Zanzibar played a huge role in the trade route. A gateway to East Africa and a major trading point on the Maritime Silk Road, the city connected Africa, Asia, and Europe. For centuries, Zanzibar attracted African, Arab, Persian, Indian Portuguese, Dutch, English, and German migrants. Traders, conquerors, and indentured workers passed through its streets.
Yet the story of my grandmother—a low-income, widowed immigrant who made a home in this ethnic melting pot, is far from that of the dukawallah narrative that is portrayed commonly in this post-imperial literature. She was not a money-grabbing, inward-looking middle woman nor was she ironically contemptuous of African culture. She knew all too well the feelings of being oppressed based on her race, immigration status, and gender. But she was also knitted into her community: a friend, a neighbor, and a crucial element of local economic life.

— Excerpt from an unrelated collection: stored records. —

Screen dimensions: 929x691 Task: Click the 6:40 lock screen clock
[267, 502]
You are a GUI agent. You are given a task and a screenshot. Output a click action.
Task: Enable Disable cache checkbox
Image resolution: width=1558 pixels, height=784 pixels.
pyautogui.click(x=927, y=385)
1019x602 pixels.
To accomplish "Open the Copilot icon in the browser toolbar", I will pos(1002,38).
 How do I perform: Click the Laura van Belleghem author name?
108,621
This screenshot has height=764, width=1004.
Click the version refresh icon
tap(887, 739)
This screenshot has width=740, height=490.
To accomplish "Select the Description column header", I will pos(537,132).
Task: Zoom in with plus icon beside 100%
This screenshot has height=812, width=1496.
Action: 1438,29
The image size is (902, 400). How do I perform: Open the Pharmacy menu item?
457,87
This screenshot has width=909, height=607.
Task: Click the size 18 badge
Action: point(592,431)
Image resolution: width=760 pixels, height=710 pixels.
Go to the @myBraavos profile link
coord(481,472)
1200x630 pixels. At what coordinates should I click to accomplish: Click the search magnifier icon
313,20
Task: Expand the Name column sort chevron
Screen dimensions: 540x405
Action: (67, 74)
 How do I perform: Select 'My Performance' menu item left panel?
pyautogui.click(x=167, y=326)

Yes, as Gurnah’s Paradise and Desertion and Thiong’o’s A Grain of Wheat explore, Indian traders and shop owners played a role in the imperial enterprise along the East African coastlines. But true African literature would understand this as part of a narrative of diaspora and migrant peoples. It would understand Tanzania as a land of complex identity crises, struggling to adjust to the logic of imperialism.
Like her fellow post-colonial East Africans, her experiences, like that of many other East African Asians, speak to a history that is increasingly unheard in Tanzanian literature. It was history where the East African Asian was part of the post-colonial nation building process, not against it; one in which Asians are bona fide Tanzanians.
It is a history knitted together with Coke, peanuts, and a shared history.
Shivani Somaiya is a writer and journalist studying at The New School for Social Research for her Master of Arts in Creative Publishing and Critical Journalism.